What to do:
A word-for-word restatement of every entry is what is needed here.
*** Opening Information given ***
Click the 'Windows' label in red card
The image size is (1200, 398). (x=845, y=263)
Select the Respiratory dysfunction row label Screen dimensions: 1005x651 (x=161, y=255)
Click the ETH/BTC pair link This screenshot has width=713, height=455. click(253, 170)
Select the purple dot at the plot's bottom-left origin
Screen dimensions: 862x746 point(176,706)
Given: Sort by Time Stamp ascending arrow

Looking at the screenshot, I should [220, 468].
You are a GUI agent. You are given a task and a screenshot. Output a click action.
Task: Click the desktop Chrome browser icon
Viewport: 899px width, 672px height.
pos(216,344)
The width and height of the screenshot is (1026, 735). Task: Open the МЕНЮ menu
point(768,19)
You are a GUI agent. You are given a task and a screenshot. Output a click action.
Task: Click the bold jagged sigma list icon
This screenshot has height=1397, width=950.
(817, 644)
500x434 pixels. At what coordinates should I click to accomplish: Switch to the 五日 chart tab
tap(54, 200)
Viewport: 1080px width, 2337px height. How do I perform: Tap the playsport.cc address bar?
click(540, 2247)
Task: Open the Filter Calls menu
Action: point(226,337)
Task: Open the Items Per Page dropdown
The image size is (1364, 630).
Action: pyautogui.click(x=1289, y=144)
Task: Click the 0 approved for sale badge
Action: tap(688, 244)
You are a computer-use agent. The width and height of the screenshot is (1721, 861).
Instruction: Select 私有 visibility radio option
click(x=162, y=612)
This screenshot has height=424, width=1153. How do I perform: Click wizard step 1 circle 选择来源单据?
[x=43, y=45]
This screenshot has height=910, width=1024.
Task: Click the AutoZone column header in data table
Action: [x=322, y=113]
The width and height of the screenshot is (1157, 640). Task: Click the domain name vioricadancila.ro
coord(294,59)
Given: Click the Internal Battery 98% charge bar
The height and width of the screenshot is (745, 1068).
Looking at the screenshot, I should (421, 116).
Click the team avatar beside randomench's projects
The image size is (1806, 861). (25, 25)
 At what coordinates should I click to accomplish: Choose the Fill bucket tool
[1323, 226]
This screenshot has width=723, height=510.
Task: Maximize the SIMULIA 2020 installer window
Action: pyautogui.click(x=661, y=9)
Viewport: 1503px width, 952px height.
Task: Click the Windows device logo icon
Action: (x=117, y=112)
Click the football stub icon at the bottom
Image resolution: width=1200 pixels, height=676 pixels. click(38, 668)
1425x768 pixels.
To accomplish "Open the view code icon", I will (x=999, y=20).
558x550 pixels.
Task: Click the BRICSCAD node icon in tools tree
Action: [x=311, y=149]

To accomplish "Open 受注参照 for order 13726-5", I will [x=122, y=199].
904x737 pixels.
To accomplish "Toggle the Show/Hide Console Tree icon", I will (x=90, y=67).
*** Closing Information given ***
Reply to the exercise:
Click the 'Windows' label in red card
The image size is (1200, 398). (x=845, y=263)
Select the Respiratory dysfunction row label Screen dimensions: 1005x651 (x=161, y=255)
Click the ETH/BTC pair link This screenshot has width=713, height=455. click(253, 170)
Select the purple dot at the plot's bottom-left origin
Screen dimensions: 862x746 point(176,706)
Given: Sort by Time Stamp ascending arrow

Looking at the screenshot, I should [220, 468].
You are a GUI agent. You are given a task and a screenshot. Output a click action.
Task: Click the desktop Chrome browser icon
Viewport: 899px width, 672px height.
pos(216,344)
The width and height of the screenshot is (1026, 735). Task: Open the МЕНЮ menu
point(768,19)
You are a GUI agent. You are given a task and a screenshot. Output a click action.
Task: Click the bold jagged sigma list icon
This screenshot has height=1397, width=950.
(817, 644)
500x434 pixels. At what coordinates should I click to accomplish: Switch to the 五日 chart tab
tap(54, 200)
Viewport: 1080px width, 2337px height. How do I perform: Tap the playsport.cc address bar?
click(540, 2247)
Task: Open the Filter Calls menu
Action: point(226,337)
Task: Open the Items Per Page dropdown
The image size is (1364, 630).
Action: pyautogui.click(x=1289, y=144)
Task: Click the 0 approved for sale badge
Action: tap(688, 244)
You are a computer-use agent. The width and height of the screenshot is (1721, 861).
Instruction: Select 私有 visibility radio option
click(x=162, y=612)
This screenshot has height=424, width=1153. How do I perform: Click wizard step 1 circle 选择来源单据?
[x=43, y=45]
This screenshot has height=910, width=1024.
Task: Click the AutoZone column header in data table
Action: [x=322, y=113]
The width and height of the screenshot is (1157, 640). Task: Click the domain name vioricadancila.ro
coord(294,59)
Given: Click the Internal Battery 98% charge bar
The height and width of the screenshot is (745, 1068).
Looking at the screenshot, I should (421, 116).
Click the team avatar beside randomench's projects
The image size is (1806, 861). (25, 25)
 At what coordinates should I click to accomplish: Choose the Fill bucket tool
[1323, 226]
This screenshot has width=723, height=510.
Task: Maximize the SIMULIA 2020 installer window
Action: pyautogui.click(x=661, y=9)
Viewport: 1503px width, 952px height.
Task: Click the Windows device logo icon
Action: (x=117, y=112)
Click the football stub icon at the bottom
Image resolution: width=1200 pixels, height=676 pixels. click(38, 668)
1425x768 pixels.
To accomplish "Open the view code icon", I will (x=999, y=20).
558x550 pixels.
Task: Click the BRICSCAD node icon in tools tree
Action: [x=311, y=149]

To accomplish "Open 受注参照 for order 13726-5", I will [x=122, y=199].
904x737 pixels.
To accomplish "Toggle the Show/Hide Console Tree icon", I will (x=90, y=67).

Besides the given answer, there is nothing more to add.